§ Task details
What you produce should be an exact transcription of the data, minus any pictures.
Start of Excerpted data
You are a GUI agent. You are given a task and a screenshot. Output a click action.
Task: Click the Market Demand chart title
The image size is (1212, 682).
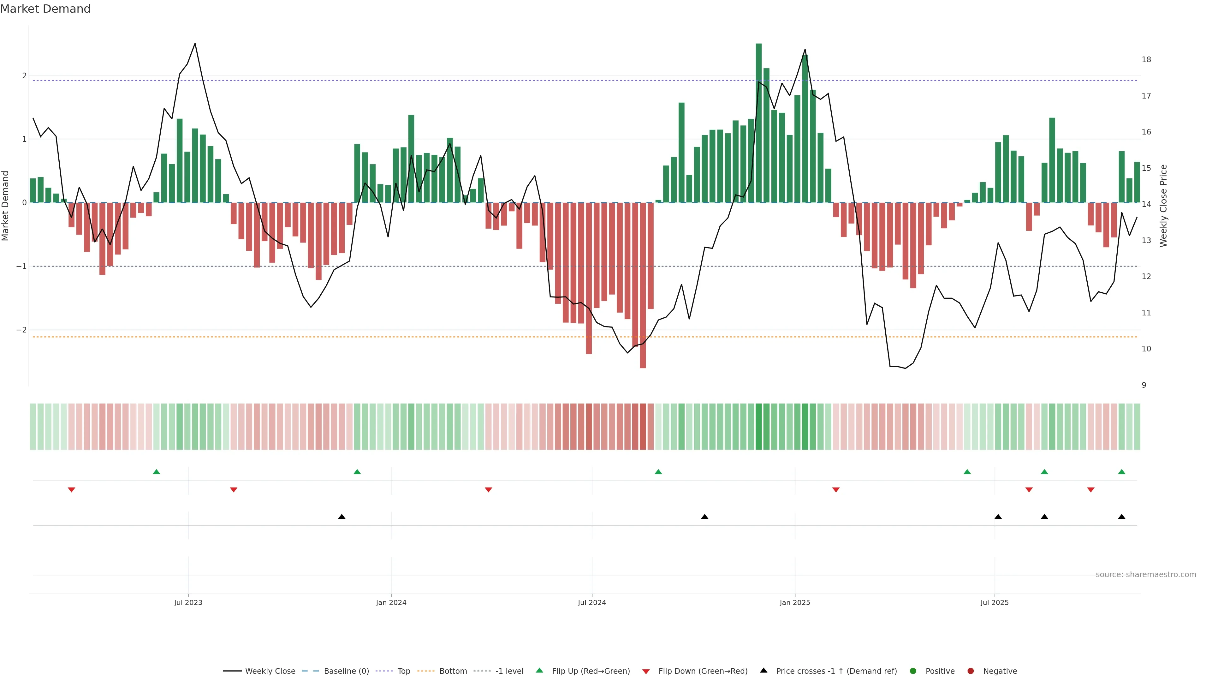pyautogui.click(x=45, y=9)
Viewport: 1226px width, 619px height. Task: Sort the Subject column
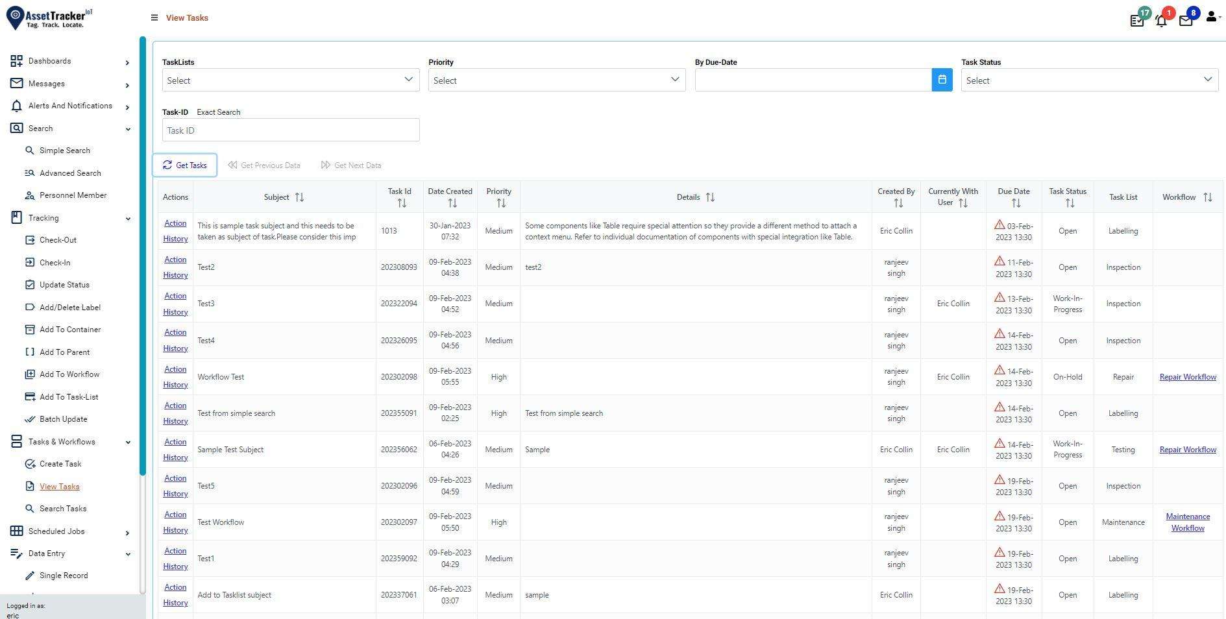pos(299,197)
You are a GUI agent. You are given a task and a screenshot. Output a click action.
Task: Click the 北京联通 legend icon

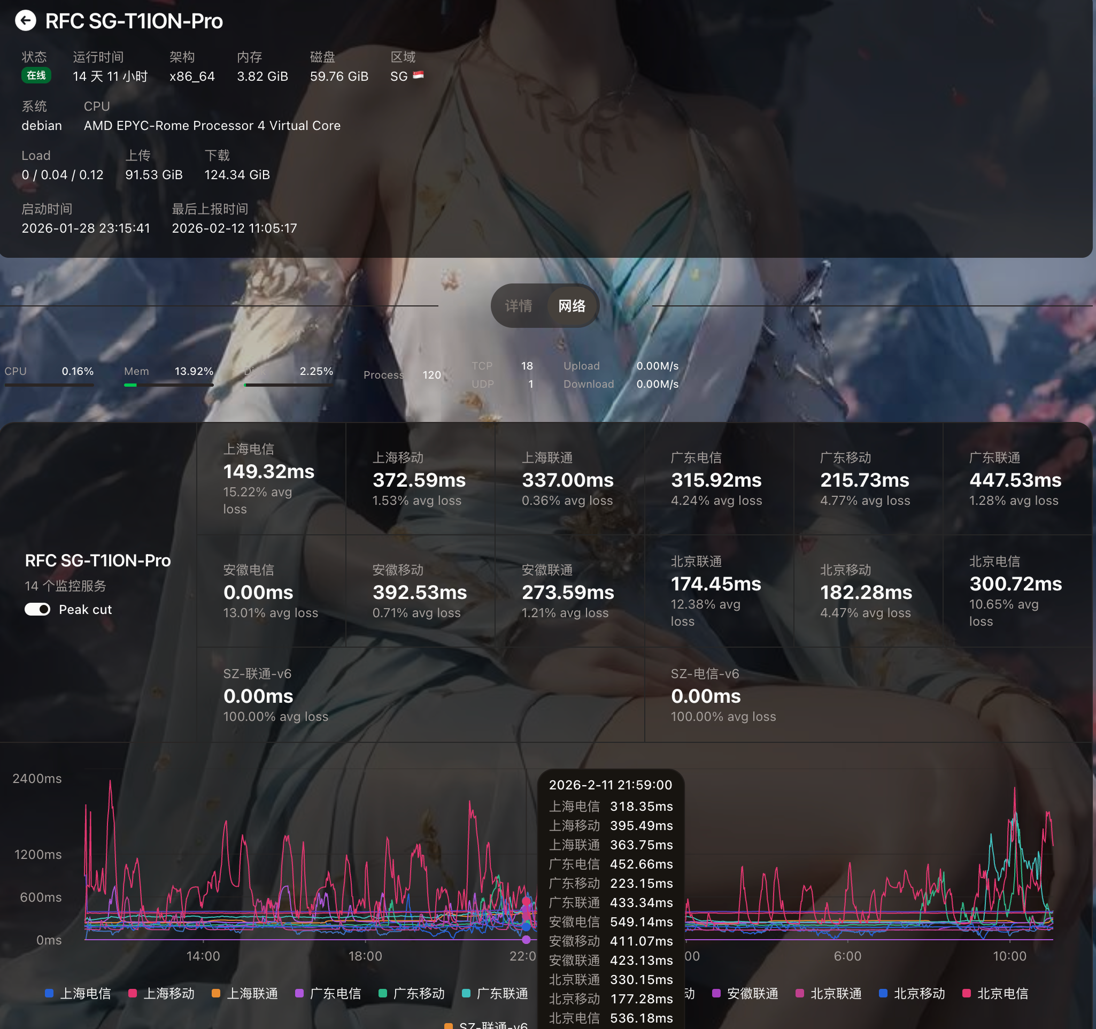pos(799,993)
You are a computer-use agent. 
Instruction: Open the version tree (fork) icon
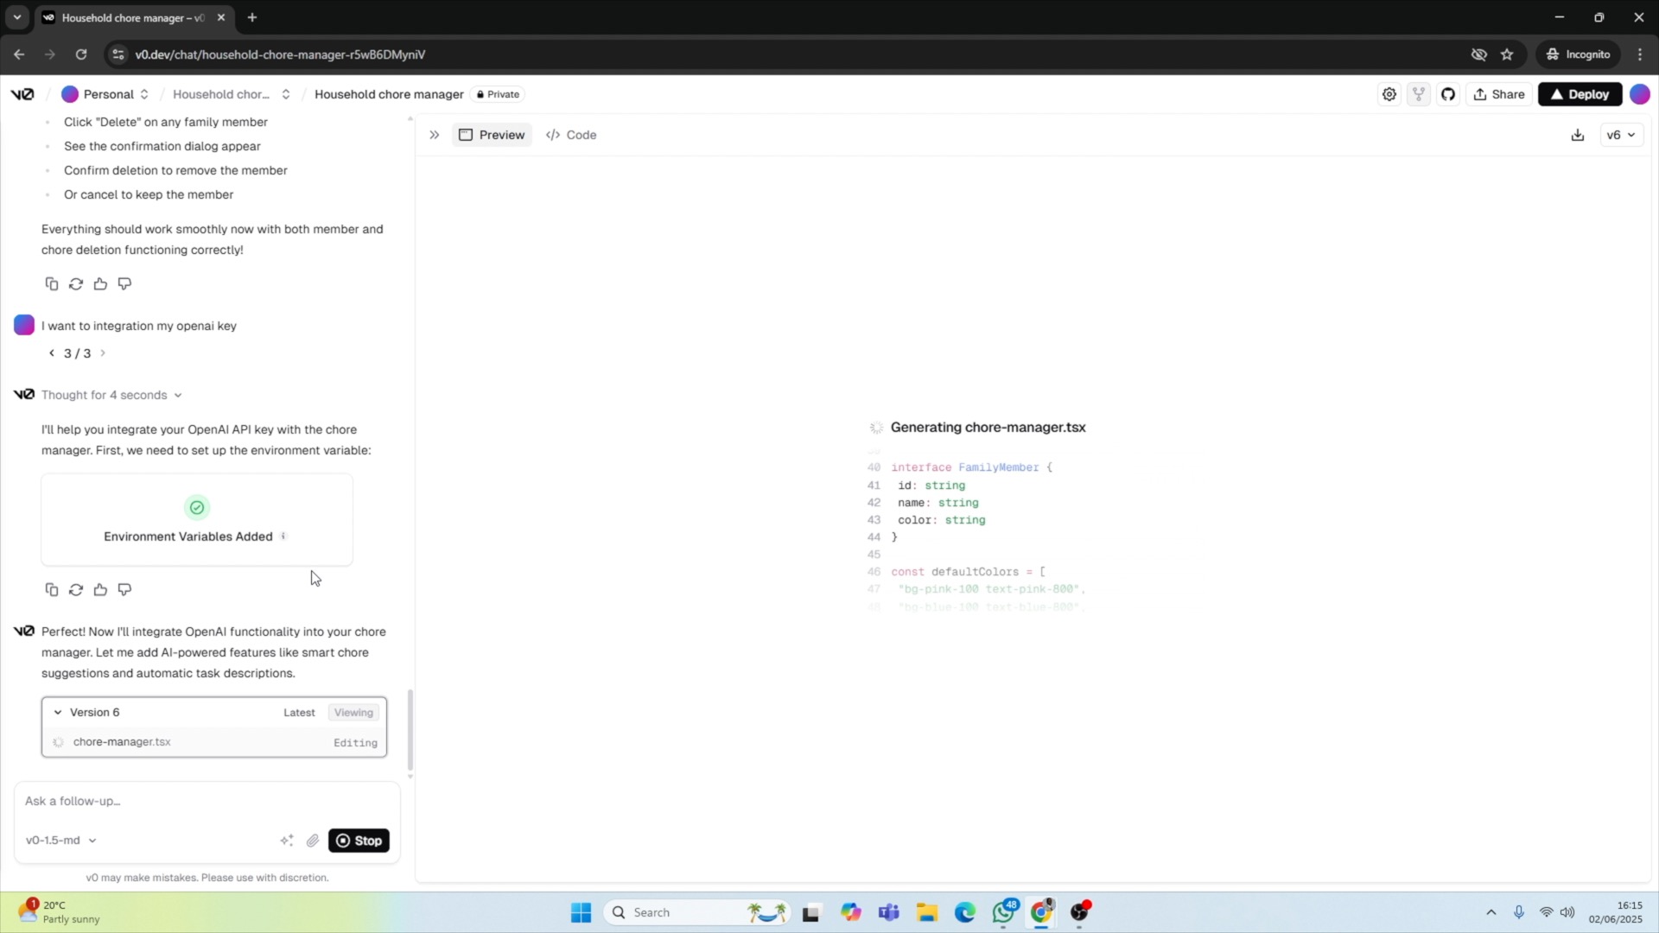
End of Excerpted data
§ Completed exercise
You are a GUI agent. You are given a task and a screenshot. Output a click action.
Task: Click the Market Demand chart title
The image size is (1212, 682).
pyautogui.click(x=45, y=9)
Viewport: 1226px width, 619px height. Task: Sort the Subject column
pos(299,197)
You are a GUI agent. You are given a task and a screenshot. Output a click action.
Task: Click the 北京联通 legend icon

pos(799,993)
You are a computer-use agent. 
Instruction: Open the version tree (fork) icon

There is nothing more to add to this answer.